## Data entries
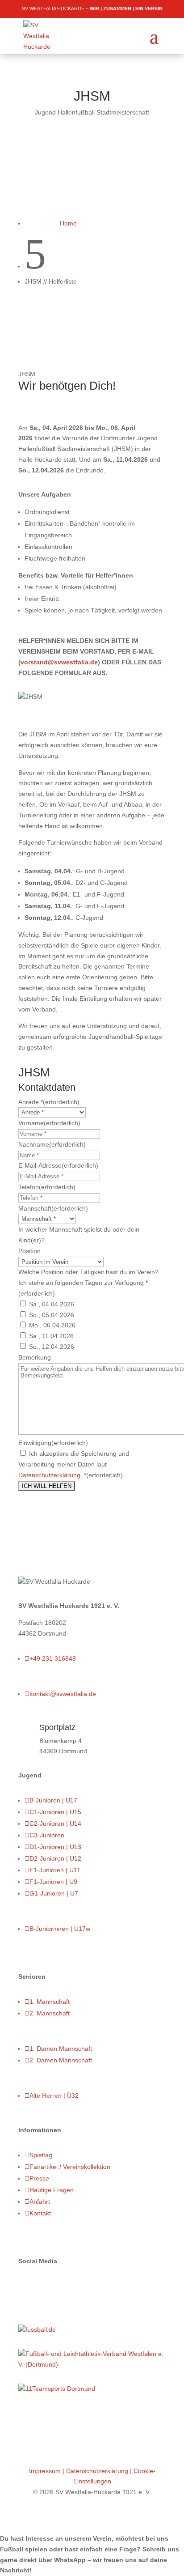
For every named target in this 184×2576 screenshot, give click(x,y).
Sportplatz (57, 1727)
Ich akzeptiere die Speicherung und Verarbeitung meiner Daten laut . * (73, 1464)
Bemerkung (34, 1357)
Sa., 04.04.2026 (51, 1304)
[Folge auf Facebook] (25, 2287)
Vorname (49, 1122)
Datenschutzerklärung (49, 1475)
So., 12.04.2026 (51, 1346)
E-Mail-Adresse (58, 1165)
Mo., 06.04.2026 (52, 1325)
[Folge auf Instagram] (43, 2287)
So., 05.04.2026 (51, 1314)
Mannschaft (53, 1208)
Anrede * (48, 1101)
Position (29, 1250)
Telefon (46, 1186)
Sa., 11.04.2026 (51, 1335)
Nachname (52, 1144)
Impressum (45, 2470)
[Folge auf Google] (61, 2287)
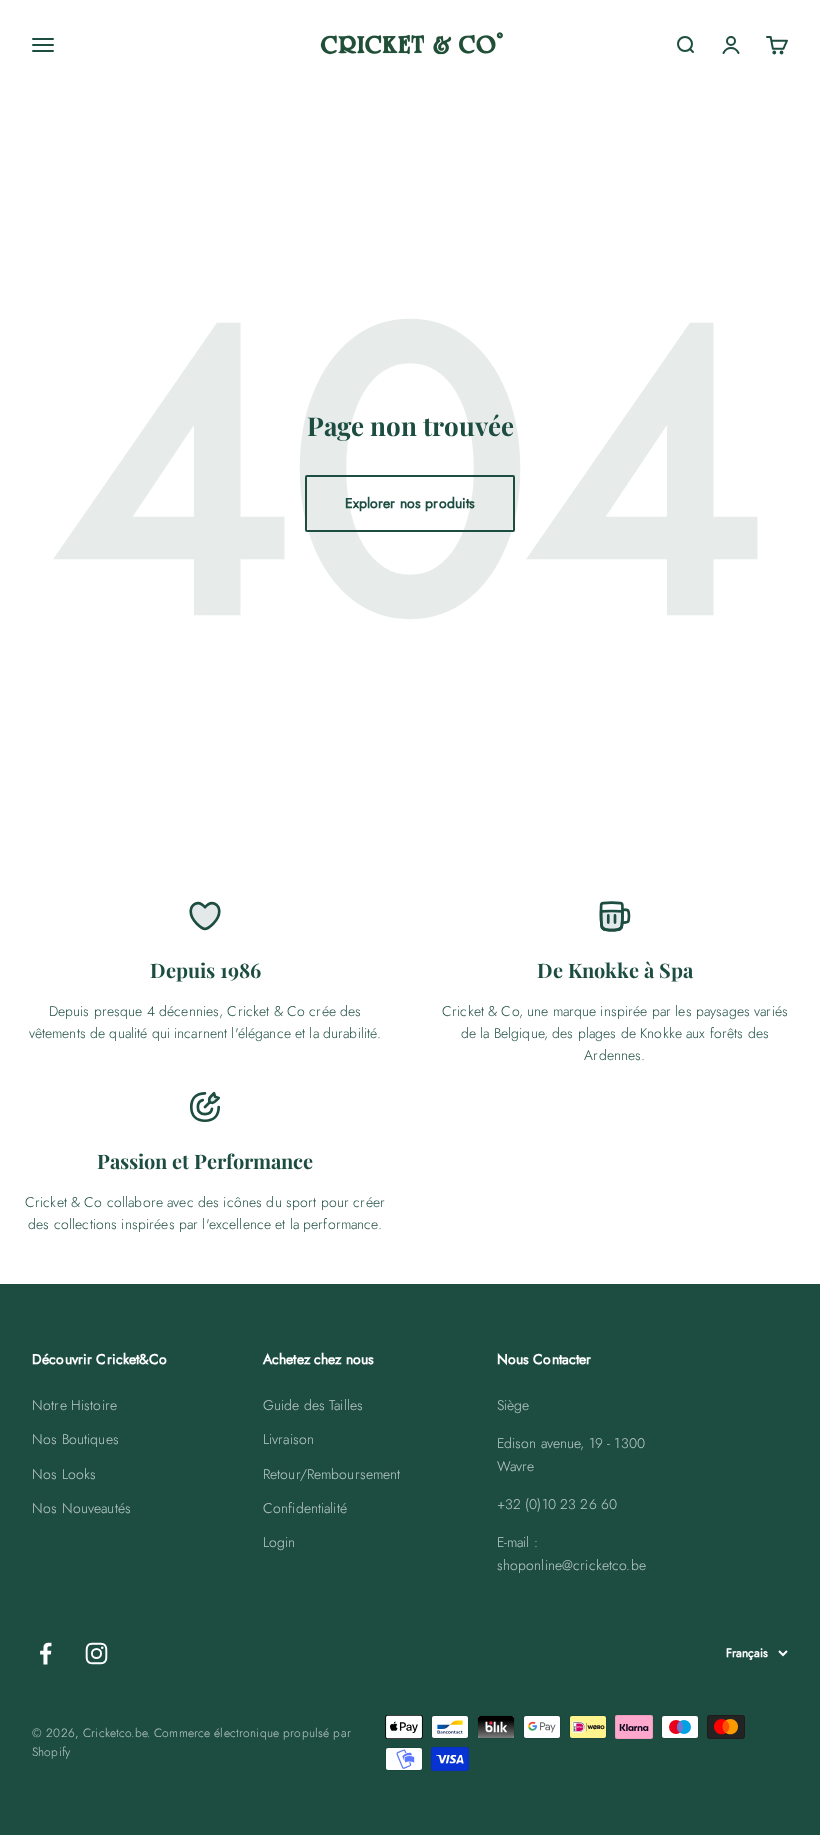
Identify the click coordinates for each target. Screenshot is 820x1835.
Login (279, 1542)
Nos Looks (64, 1474)
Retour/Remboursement (332, 1474)
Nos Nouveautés (81, 1508)
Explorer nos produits (410, 503)
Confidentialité (305, 1508)
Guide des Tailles (313, 1405)
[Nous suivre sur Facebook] (45, 1653)
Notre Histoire (74, 1405)
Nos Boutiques (75, 1439)
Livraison (288, 1439)
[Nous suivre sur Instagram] (96, 1653)
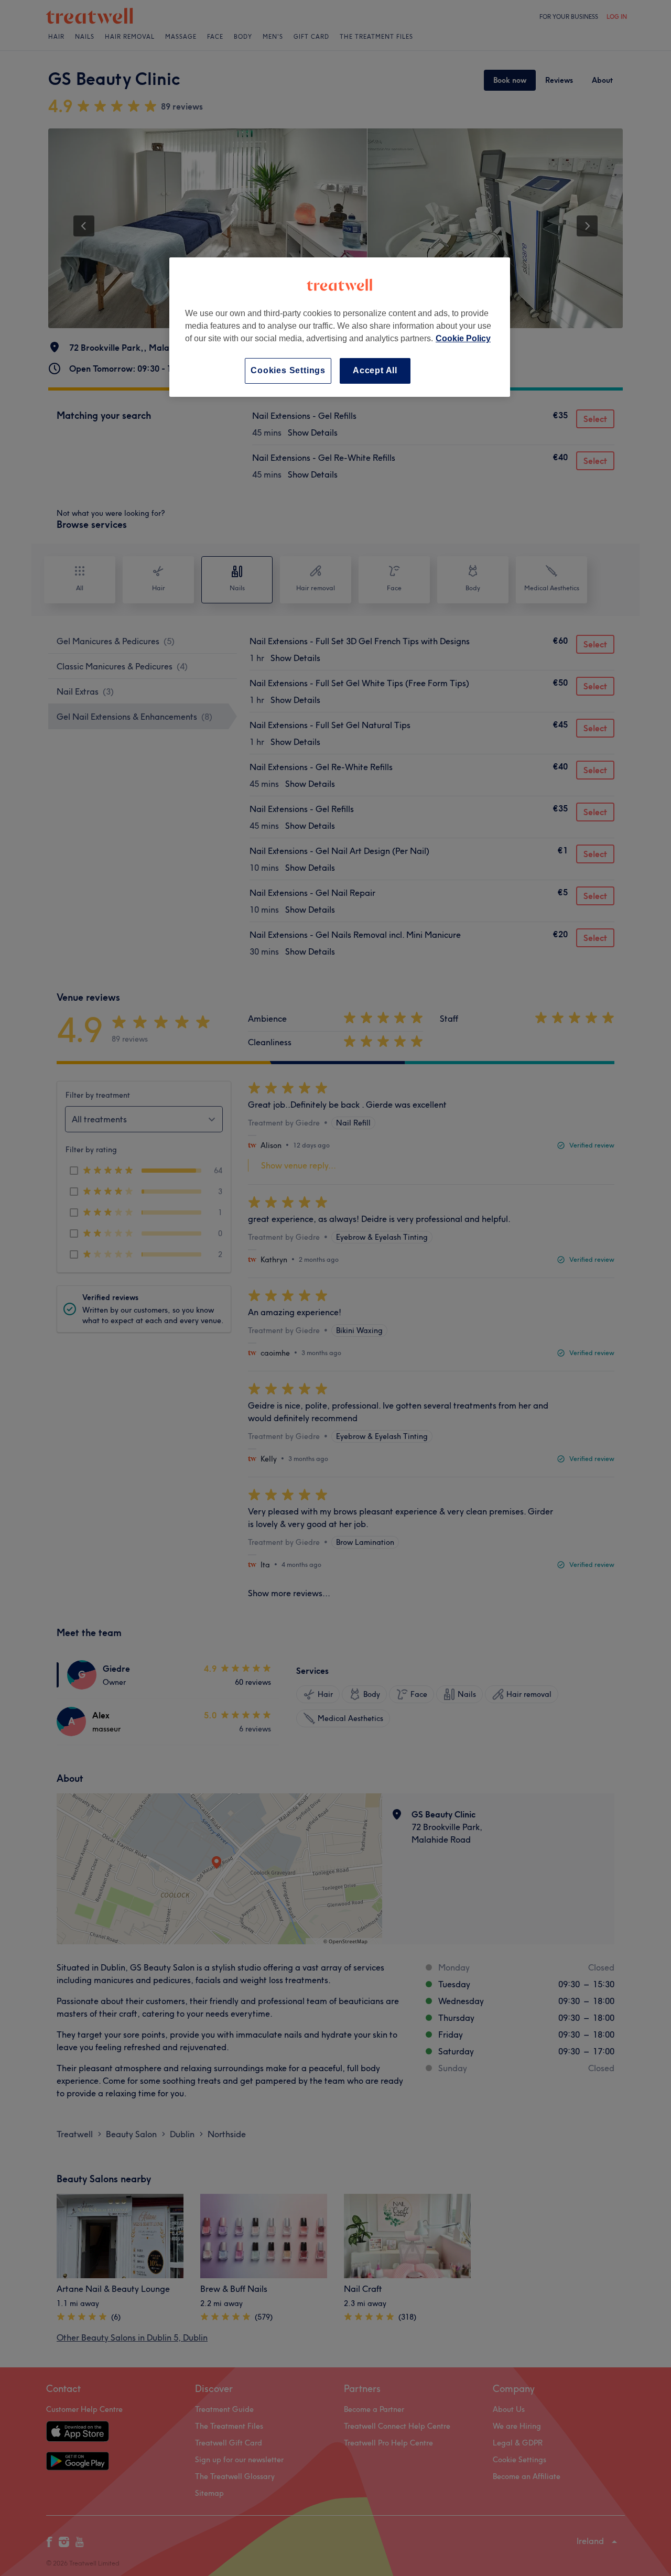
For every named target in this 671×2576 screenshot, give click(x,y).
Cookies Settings (288, 370)
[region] (339, 326)
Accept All (375, 370)
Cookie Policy (463, 338)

## Your task
Reproduce these records exactly, but not the pictures.

## Result
For every named target in this 184×2576 screenshot, give click(x,y).
Sportplatz (57, 1727)
Ich akzeptiere die Speicherung und Verarbeitung meiner Daten laut . * (73, 1464)
Bemerkung (34, 1357)
Sa., 04.04.2026 (51, 1304)
[Folge auf Facebook] (25, 2287)
Vorname (49, 1122)
Datenschutzerklärung (49, 1475)
So., 12.04.2026 (51, 1346)
E-Mail-Adresse (58, 1165)
Mo., 06.04.2026 (52, 1325)
[Folge auf Instagram] (43, 2287)
So., 05.04.2026 (51, 1314)
Mannschaft (53, 1208)
Anrede * (48, 1101)
Position (29, 1250)
Telefon (46, 1186)
Sa., 11.04.2026 (51, 1335)
Nachname (52, 1144)
Impressum (45, 2470)
[Folge auf Google] (61, 2287)
Identify the click coordinates for each target. Screenshot is 820x1835.
Login (279, 1542)
Nos Looks (64, 1474)
Retour/Remboursement (332, 1474)
Nos Nouveautés (81, 1508)
Explorer nos produits (410, 503)
Confidentialité (305, 1508)
Guide des Tailles (313, 1405)
[Nous suivre sur Facebook] (45, 1653)
Notre Histoire (74, 1405)
Nos Boutiques (75, 1439)
Livraison (288, 1439)
[Nous suivre sur Instagram] (96, 1653)
For every named target in this 671×2576 screenshot, give click(x,y).
Cookies Settings (288, 370)
[region] (339, 326)
Accept All (375, 370)
Cookie Policy (463, 338)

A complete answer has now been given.